[Lldb-commits] [lldb] Reapply "[lldb/aarch64] Fix unwinding when signal interrupts a leaf f… (PR #92503)

Wed May 22 01:20:00 PDT 2024

labath wrote:

I'm not quite sure what you have in mind, but I can tell you what's been going through my mind in the context of the `m_all_registers_available` check in `lldb/source/Target/RegisterContextUnwind.cpp` . The way I see it, this check (at least the part about the RA register(*)) is heuristic that's impossible to get always right. Like, I could construct a test case using functions with non-standard ABIs where a non-leaf function legitimately has a `lr=<same>` rule. Such code would execute correctly but lldb would refuse to unwind it due to the `lr=<same>` restriction.

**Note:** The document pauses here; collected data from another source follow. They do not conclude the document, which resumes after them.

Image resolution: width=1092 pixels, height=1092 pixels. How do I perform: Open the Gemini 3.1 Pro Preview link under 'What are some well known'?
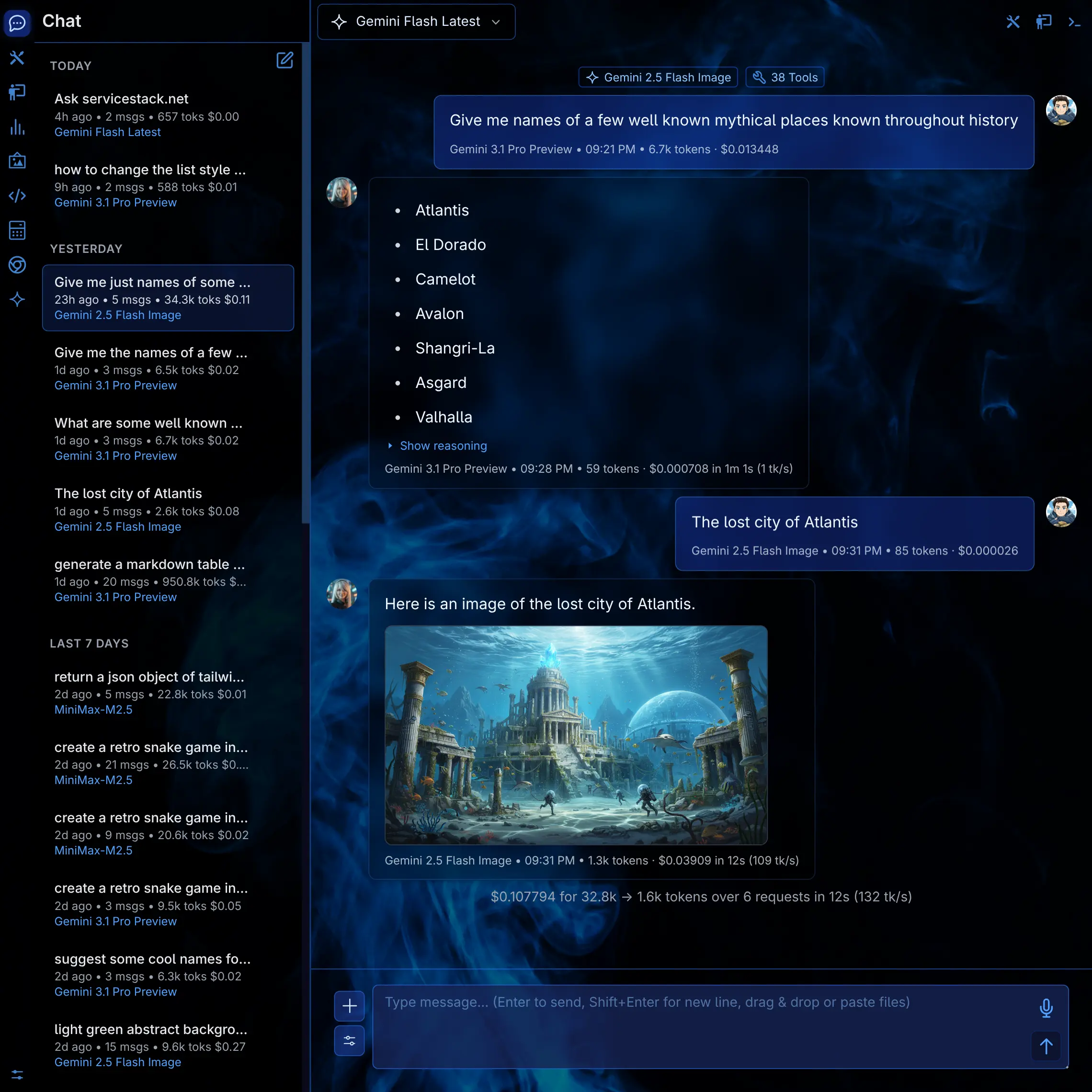pyautogui.click(x=115, y=455)
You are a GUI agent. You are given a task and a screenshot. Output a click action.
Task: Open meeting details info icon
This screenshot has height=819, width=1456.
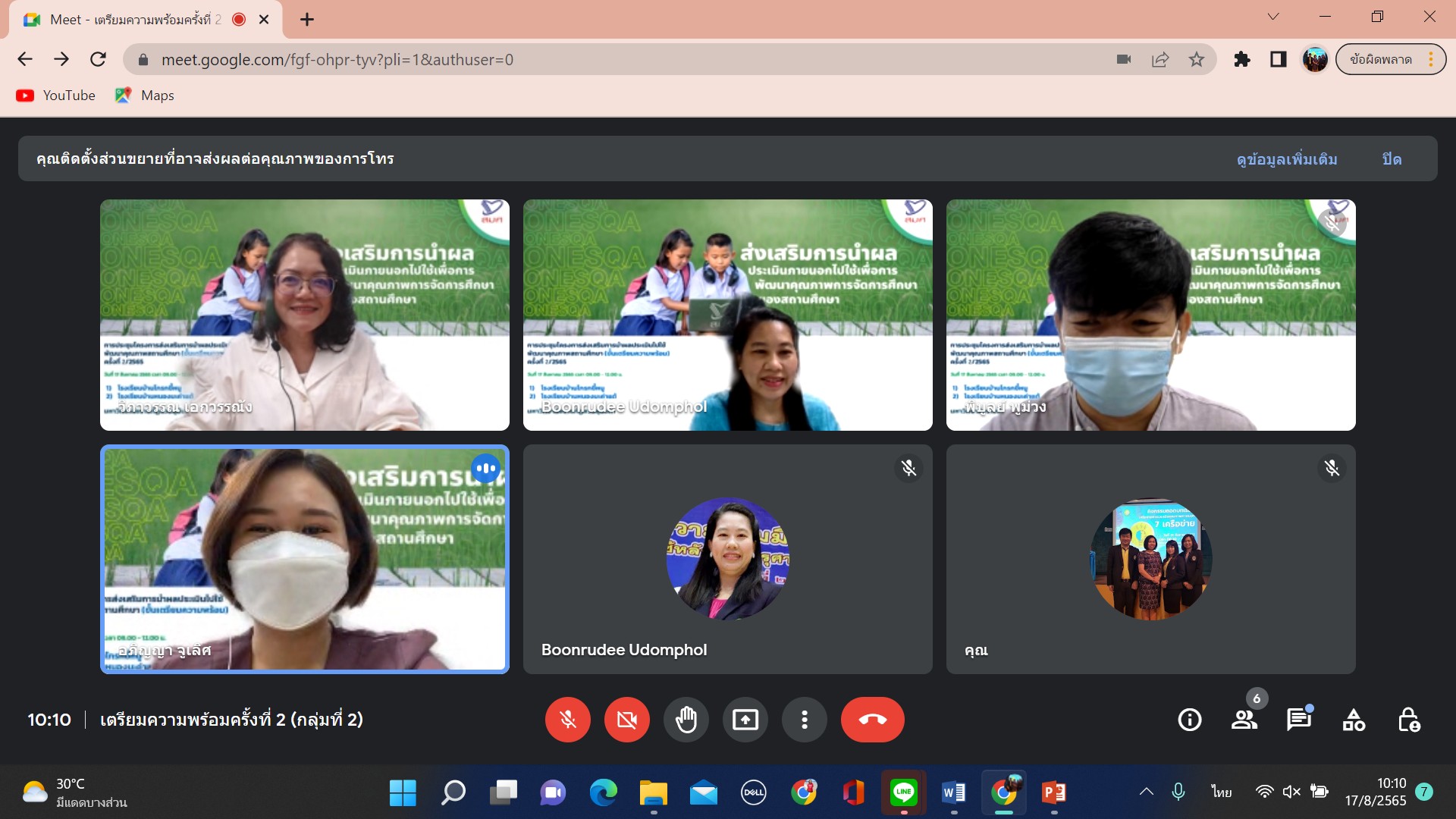click(x=1189, y=719)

The only thing needed to construct such a test case is one (possibly leaf) function, which "returns" to a register other than `lr` (it could even return to a memory address). Then, its caller could "call" that function by storing the return address to some other place, and leaving it's own return address register (i.e, `lr`) untouched. (I don't know why anyone would do such a thing, since it would likely mess up the CPUs branch predictor, but dwarf is perfectly capable of expressing code like this)

Another interesting case is that of a function (an abi-respecting function this time), which chooses to save the `lr` to a different (non-volatile) register, instead of the usual stack location. This function could then call other functions as usual, but we wouldn't be able to unwind from it in a single step -- to get its value of `lr` (i.e., the `pc` of the frame *above* it), we would need to find where has the frame *below* stored the register that `lr` was saved to. (I also don't know of anyone writing code like this, but unlike the previous case, I can imagine some very specific situations where such an optimization might be profitable.)

All of this is to say that I don't think there is a way to change this piece of code to be correct all the time -- we'd just be trading one set of edge cases for the other. I think that the most correct solution would be to remove this check altogether. I'm not sure why it exists, but I expect it has something to do with preventing looping stacks. However, if I remember correctly, we already have some checks to prevent stack loops (if not, then we should have, as there are other ways to create stack loops), so I think it should be possible to let the `lr=<same>` (*) rule through here and catch erroneous cases further down the road. However, I also don't have any plans to pursue this direction.

(*) I'm only talking about the `lr` rule everywhere. I *think* that a `pc=<same>` rule would always be an error (even in signal handlers), so we should be able to keep that here. OTOH, if our loop detection code is robust enough, then there should be no harm in letting this through either...

https://github.com/llvm/llvm-project/pull/92503